- _Material provided_:
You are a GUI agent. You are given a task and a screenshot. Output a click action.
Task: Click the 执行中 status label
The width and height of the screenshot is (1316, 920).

==

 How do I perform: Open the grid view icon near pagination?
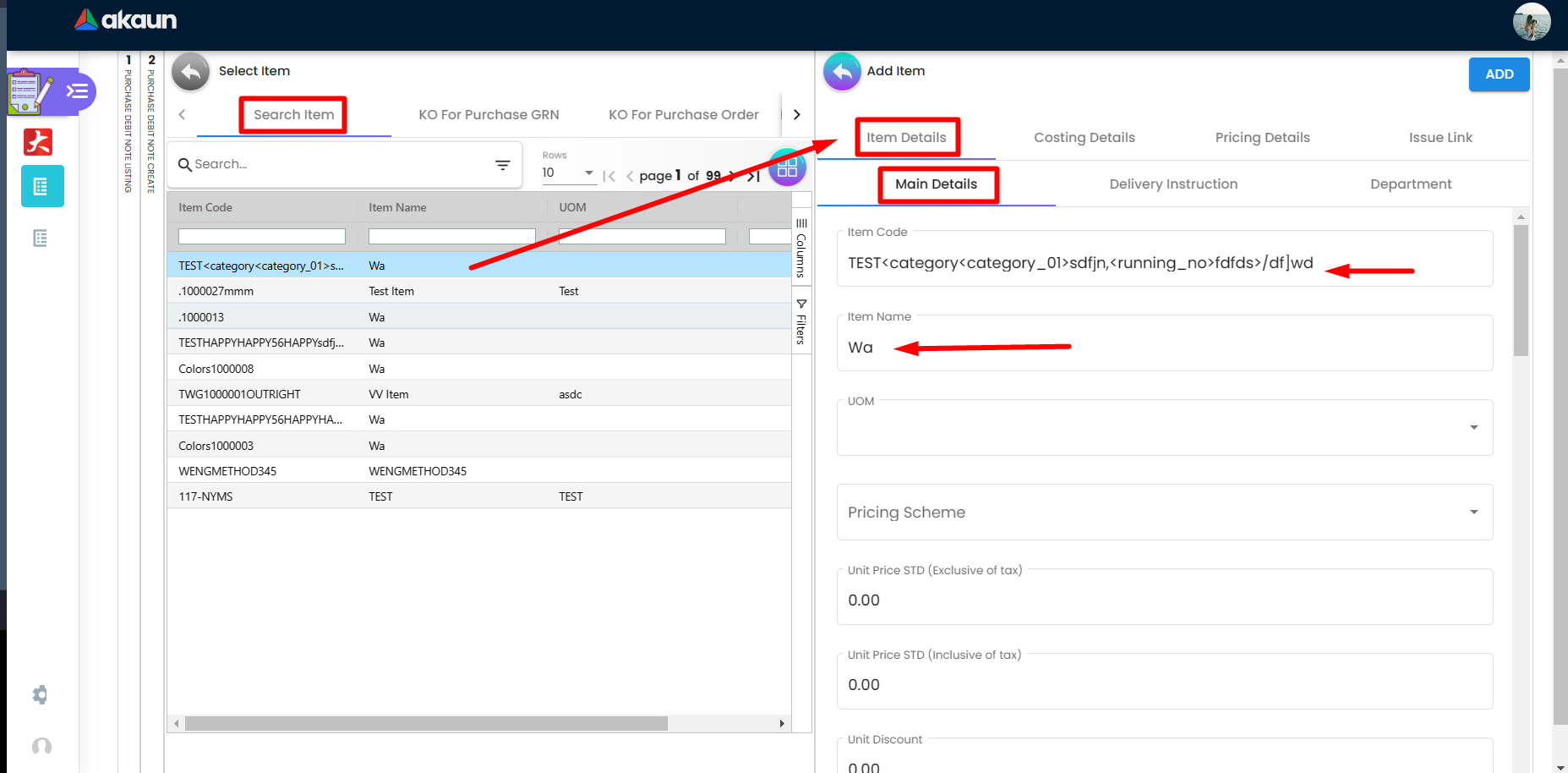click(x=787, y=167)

- _Task to complete_:
Once the line with "Task: Click the 执行中 status label" is found in the records above, print exactly that line and every line after it through the line with "The width and".

- _Answer to this task_:
Task: Click the 执行中 status label
The width and height of the screenshot is (1316, 920).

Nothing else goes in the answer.